BRIEF: Transcribe exactly the line containing "Instruction: Click the" and each line after it, through the end of the entries, with nothing before or after.

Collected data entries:
▼

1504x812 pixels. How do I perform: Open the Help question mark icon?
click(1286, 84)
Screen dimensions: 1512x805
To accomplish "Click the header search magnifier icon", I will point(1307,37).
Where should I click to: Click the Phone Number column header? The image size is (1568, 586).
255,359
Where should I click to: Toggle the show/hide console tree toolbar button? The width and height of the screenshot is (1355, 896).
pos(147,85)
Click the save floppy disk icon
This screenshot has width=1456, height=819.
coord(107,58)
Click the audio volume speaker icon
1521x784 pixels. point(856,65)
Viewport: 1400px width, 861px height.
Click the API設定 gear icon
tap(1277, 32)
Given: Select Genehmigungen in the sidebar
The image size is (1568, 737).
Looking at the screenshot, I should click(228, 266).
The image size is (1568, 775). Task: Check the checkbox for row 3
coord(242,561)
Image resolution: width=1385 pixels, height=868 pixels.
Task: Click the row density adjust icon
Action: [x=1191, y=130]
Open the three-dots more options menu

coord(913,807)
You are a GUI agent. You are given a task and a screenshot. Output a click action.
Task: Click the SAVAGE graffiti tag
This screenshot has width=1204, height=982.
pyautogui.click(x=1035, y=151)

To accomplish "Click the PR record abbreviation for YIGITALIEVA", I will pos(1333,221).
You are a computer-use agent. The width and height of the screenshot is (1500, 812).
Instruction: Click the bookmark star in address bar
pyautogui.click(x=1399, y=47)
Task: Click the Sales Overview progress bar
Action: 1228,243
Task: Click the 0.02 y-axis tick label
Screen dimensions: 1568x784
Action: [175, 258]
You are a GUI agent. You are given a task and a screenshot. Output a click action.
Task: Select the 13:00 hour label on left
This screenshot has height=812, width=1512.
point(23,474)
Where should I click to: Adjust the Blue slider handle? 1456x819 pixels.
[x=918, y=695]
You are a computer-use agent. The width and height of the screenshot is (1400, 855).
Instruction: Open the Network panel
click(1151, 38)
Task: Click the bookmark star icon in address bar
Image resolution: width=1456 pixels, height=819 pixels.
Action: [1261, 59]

▲

EXERCISE OUTPUT:
Instruction: Click the bookmark star in address bar
pyautogui.click(x=1399, y=47)
Task: Click the Sales Overview progress bar
Action: 1228,243
Task: Click the 0.02 y-axis tick label
Screen dimensions: 1568x784
Action: [175, 258]
You are a GUI agent. You are given a task and a screenshot. Output a click action.
Task: Select the 13:00 hour label on left
This screenshot has height=812, width=1512.
point(23,474)
Where should I click to: Adjust the Blue slider handle? 1456x819 pixels.
[x=918, y=695]
You are a computer-use agent. The width and height of the screenshot is (1400, 855).
Instruction: Open the Network panel
click(1151, 38)
Task: Click the bookmark star icon in address bar
Image resolution: width=1456 pixels, height=819 pixels.
Action: [1261, 59]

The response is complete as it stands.